Como é que se consegue criar um clima de confiança nas pessoas, que passa muito pela questão do emprego e da segurança nos vínculos laborais, neste contexto de crise?
O problema da queda demográfica não é consequência da crise, é um fenómeno que tem 30 anos. Mas não podemos fugir ao contexto e sabemos que não ter emprego, ou ter um emprego precário ou mal remunerado, o não haver incentivos, incluindo na questão da educação nos três primeiros anos, são questões muitíssimo importantes. E, para as mulheres, o problema não é só de ter ou não ter emprego, mas o de serem fortemente penalizadas no trabalho por terem filhos. Não se pode continuar a negar a possibilidade de as pessoas terem filhos. E é possível criar quadros de incentivo à natalidade. Temos exemplos de autarquias lançaram alguns incentivos e que têm tido alguns resultados.

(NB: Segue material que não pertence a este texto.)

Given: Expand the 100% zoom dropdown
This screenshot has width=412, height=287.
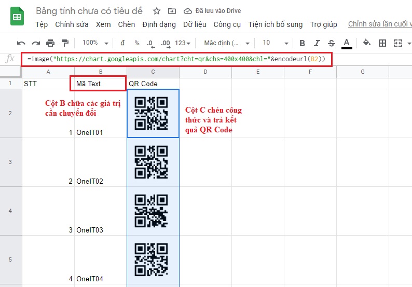Looking at the screenshot, I should coord(95,43).
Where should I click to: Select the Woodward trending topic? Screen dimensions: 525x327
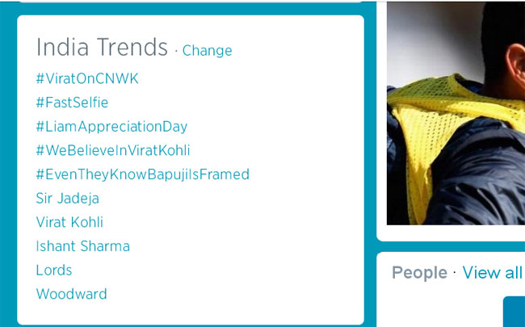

Mas são incentivos que visam famílias carenciadas. E a questão dos filhos também se põe nas famílias da classe média que lutam para se manter à tona de água mas que não são elegíveis para os apoios camarários em vigor.
É isso que temos que estudar. Há incentivos que podem ser mais para essa população de classe média. A questão do trabalho a tempo parcial que é preciso estudar mais aprofundadamente…

… que já tem sido criticada.
…por poder ser penalizadora para as mulheres no tocante à sua progressão profissional. Mas ela tem que ser posta em cima da mesa para vermos em que condições é que pode ser desenvolvida sem ter essa componente de prejuízo. Depois há o teletrabalho, que pode cruzar-se com o trabalho a tempo parcial, os horários, a possibilidade de haver outra forma de distribuir o tempo de trabalho. Há claramente aspectos em que podemos mexer.

A questão das creches…
...sim, dos zero aos três anos, que é uma questão central, porque essa idade tem sido muito esquecida nas políticas públicas. Aqui tem que ser criado um quadro que seja mesmo muito favorável à possibilidade de as pessoas terem as creches a preços muito acessíveis, por um lado, e com horários adaptados, por outro.

E quanto ao facto de o número de filhos ser quase irrelevante para cálculo da taxa de IRS?
Queremos que isso se inverta. Temos que estudar isso mas é claro que tem que haver uma política fiscal diferente, sobretudo para as famílias com mais do que um filho.

Já o ouvi defender a necessidade de um trabalho em conjunto com a banca no sentido de agilizar mecanismos de apoio às famílias que tem ou querem ter filhos. Como?
O ‘como’ tem que ver com os sistemas, não tanto com as famílias. Tem que ver com podermos ter a banca a estudar mecanismos de empréstimo às pessoas que ultrapassem as dificuldades nos momentos de desemprego. Tem que se convidar o sistema bancário a estudar essa questão e perceber até que ponto – e isso existe noutros contextos internacionais – se pode criar sistemas de empréstimo às famílias que se mantenham estáveis, embora a vida das pessoas – trabalho, emprego… – se tenha tornado muito mais instável. Porque, por mais que a gente diga que havemos de sair desta crise, nunca mais haverá o nível de emprego que havia. A economia evoluiu para um modelo que é muito pouco dado à estabilidade.